> **Aim of the exercise**
Your answer should consist of every line in the records that holds "Clear".

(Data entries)
········

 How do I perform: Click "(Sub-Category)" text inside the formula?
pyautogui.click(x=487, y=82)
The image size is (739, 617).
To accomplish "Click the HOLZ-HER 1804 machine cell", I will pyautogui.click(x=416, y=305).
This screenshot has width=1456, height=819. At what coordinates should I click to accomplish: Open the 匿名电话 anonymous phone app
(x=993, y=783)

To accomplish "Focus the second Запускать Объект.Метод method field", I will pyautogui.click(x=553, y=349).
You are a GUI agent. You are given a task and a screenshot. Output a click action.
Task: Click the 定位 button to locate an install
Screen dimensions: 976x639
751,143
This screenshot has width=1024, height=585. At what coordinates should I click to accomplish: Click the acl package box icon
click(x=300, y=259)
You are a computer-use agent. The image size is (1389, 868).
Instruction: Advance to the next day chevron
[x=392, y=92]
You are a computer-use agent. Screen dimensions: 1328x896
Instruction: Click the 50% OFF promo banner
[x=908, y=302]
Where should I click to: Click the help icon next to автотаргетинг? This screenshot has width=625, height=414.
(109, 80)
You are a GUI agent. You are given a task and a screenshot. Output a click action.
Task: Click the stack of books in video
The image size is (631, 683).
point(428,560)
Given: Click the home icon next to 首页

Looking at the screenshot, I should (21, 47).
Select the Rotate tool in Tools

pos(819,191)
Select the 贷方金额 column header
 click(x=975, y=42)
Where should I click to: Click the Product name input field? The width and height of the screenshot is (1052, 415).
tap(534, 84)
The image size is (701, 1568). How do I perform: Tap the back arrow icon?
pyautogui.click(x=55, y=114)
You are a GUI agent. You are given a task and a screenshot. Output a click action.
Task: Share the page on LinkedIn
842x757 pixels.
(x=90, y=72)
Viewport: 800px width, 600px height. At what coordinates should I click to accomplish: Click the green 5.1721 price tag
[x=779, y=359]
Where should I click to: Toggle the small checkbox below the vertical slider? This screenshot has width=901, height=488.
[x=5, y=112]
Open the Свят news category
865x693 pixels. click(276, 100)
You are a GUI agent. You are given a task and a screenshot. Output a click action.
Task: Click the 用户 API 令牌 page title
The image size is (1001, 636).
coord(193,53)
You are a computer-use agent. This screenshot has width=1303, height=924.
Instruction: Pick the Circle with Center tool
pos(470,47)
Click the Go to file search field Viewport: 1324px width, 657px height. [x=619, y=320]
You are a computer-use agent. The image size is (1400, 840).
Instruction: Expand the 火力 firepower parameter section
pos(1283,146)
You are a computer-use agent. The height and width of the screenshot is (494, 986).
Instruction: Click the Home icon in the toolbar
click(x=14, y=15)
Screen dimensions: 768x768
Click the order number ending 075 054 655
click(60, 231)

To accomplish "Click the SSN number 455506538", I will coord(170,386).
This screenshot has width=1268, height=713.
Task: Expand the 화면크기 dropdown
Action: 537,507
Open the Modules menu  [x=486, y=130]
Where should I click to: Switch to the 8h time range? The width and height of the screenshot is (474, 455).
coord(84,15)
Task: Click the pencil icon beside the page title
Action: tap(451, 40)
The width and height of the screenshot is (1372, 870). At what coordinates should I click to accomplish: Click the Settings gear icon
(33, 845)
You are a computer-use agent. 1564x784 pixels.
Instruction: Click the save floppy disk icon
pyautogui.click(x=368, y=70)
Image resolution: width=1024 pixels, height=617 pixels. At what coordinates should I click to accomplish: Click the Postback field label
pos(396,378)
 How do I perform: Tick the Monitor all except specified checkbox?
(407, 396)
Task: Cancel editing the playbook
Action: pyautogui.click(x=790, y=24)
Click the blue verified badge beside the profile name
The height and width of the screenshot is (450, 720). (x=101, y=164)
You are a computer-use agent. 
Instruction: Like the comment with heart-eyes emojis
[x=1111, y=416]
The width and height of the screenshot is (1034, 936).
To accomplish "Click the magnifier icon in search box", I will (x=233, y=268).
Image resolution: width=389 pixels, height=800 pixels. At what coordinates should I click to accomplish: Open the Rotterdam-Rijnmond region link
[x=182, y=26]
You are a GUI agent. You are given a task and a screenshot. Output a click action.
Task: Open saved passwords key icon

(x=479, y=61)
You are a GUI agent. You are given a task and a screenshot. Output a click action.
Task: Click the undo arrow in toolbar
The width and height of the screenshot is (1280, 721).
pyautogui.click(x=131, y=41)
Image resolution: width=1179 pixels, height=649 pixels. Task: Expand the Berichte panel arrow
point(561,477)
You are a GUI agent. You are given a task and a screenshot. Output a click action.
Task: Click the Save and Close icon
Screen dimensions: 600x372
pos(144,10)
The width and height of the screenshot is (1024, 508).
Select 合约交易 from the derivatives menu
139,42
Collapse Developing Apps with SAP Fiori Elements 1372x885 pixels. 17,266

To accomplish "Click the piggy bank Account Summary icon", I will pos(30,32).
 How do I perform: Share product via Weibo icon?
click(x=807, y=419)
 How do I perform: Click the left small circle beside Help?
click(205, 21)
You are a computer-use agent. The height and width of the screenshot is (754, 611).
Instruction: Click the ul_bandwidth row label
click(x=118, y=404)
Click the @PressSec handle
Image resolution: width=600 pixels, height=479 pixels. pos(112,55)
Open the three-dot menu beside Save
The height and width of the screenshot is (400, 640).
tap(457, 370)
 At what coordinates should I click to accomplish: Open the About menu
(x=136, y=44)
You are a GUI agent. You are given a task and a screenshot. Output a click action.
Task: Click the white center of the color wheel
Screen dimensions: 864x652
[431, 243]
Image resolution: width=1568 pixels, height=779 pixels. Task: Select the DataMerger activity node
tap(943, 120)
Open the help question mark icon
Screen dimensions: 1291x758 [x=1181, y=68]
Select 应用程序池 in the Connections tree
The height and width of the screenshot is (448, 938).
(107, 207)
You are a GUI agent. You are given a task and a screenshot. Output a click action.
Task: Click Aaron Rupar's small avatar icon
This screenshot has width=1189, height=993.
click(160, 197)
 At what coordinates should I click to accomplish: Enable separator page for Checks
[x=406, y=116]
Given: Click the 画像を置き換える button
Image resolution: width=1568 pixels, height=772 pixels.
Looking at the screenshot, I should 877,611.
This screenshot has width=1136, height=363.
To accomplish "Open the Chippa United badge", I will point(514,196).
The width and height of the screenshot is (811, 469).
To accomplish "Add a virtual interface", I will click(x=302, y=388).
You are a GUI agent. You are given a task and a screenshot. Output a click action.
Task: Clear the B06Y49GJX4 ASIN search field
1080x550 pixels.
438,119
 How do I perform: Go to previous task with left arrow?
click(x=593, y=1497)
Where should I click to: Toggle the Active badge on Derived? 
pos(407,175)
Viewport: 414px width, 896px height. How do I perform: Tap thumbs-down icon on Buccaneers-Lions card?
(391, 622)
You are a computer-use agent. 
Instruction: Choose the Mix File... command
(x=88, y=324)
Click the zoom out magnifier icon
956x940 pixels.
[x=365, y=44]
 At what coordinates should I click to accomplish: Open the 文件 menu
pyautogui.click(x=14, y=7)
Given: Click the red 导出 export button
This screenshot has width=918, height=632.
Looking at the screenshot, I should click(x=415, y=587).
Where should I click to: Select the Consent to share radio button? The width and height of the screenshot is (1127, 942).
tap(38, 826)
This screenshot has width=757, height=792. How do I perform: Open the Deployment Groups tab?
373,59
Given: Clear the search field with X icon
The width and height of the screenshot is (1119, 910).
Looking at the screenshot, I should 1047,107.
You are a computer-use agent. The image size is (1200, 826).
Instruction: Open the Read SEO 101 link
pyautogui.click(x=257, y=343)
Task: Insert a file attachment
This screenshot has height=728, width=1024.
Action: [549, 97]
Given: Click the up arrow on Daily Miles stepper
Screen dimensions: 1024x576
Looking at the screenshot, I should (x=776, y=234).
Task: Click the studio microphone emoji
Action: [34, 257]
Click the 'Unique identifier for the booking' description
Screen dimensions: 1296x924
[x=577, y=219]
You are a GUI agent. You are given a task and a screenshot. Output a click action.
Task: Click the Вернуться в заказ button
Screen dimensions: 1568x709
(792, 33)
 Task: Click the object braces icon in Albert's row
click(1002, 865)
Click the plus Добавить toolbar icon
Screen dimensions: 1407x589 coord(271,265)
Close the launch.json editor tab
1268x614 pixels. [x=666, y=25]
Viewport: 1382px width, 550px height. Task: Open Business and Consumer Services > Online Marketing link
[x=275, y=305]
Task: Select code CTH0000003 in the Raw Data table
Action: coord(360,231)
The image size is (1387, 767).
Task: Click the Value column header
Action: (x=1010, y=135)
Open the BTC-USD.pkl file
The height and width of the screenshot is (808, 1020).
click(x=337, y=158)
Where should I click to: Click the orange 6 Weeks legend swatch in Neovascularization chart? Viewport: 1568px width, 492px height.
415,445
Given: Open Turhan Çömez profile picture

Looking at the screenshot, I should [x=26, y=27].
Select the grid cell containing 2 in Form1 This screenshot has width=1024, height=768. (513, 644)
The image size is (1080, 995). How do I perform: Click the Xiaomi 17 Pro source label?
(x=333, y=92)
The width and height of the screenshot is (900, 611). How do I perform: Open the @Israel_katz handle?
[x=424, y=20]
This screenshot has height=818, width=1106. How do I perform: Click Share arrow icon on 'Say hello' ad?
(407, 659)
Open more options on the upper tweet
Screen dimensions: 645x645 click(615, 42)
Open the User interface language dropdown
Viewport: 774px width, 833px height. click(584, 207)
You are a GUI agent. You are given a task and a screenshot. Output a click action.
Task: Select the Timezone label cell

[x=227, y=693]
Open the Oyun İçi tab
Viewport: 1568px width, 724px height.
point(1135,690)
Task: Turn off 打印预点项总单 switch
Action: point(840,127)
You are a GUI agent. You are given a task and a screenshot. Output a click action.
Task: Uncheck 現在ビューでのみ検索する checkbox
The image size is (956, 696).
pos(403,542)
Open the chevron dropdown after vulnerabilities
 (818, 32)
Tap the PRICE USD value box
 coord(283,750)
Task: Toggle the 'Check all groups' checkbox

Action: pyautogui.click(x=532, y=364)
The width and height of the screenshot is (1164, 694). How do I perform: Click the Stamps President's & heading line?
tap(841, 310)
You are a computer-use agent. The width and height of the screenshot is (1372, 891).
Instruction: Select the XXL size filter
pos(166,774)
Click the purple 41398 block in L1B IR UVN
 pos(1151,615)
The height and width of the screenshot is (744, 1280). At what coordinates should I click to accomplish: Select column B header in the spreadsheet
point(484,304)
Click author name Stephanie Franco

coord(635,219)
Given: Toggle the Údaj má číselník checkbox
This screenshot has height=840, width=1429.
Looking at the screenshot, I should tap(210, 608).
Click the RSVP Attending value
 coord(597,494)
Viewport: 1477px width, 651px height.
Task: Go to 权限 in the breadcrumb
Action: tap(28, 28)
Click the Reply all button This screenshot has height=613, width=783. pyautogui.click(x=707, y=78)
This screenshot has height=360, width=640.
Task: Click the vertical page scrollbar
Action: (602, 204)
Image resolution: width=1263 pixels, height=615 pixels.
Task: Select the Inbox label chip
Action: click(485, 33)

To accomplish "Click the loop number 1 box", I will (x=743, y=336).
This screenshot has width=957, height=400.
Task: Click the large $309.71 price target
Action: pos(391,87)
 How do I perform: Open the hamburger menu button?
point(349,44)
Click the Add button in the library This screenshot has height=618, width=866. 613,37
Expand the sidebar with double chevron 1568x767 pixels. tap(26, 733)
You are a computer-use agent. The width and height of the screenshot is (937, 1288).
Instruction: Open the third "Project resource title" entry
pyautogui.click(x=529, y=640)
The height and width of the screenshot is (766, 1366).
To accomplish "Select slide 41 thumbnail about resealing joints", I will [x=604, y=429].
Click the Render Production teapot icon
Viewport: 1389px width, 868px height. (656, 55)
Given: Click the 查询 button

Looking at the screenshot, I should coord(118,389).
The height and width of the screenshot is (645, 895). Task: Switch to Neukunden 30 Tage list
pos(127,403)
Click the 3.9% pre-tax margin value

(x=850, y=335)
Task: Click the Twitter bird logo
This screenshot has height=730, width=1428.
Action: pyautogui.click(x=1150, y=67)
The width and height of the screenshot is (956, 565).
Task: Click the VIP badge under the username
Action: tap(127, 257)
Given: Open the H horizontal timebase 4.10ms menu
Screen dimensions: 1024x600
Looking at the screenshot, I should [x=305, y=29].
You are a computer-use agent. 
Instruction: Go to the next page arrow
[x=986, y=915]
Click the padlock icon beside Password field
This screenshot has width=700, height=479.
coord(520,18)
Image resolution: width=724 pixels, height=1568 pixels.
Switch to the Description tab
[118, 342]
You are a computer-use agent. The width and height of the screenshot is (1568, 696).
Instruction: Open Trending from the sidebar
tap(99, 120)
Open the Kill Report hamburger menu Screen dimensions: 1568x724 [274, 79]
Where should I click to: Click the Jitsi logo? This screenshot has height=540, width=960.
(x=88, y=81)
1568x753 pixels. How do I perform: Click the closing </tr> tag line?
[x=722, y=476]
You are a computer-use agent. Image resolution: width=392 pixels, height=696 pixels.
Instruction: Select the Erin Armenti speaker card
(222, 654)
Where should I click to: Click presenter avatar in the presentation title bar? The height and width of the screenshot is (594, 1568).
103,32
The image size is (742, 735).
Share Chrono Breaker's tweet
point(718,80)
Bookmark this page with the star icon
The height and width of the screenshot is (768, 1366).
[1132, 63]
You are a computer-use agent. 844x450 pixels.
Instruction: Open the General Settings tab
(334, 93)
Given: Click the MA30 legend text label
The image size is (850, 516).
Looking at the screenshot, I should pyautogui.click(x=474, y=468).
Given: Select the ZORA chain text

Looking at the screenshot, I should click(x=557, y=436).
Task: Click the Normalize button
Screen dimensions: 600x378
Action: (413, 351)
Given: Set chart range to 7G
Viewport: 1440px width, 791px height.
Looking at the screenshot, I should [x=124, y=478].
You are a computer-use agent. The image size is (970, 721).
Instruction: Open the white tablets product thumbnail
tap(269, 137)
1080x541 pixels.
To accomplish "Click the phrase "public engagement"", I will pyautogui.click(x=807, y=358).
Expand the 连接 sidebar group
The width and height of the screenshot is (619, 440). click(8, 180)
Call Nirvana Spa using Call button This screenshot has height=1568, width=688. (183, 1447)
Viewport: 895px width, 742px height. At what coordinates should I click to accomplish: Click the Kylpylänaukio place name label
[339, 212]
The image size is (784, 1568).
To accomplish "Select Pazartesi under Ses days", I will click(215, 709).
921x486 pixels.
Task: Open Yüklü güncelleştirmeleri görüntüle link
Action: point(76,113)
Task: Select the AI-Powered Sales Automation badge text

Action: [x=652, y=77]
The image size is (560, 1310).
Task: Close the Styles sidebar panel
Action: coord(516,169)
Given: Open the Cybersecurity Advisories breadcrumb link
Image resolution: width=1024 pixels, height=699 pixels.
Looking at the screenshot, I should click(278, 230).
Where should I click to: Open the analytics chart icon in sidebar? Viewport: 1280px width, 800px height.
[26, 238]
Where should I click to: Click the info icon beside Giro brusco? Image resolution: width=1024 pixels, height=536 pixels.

········

> **Exercise result**
Task: Clear the B06Y49GJX4 ASIN search field
Given: Clear the search field with X icon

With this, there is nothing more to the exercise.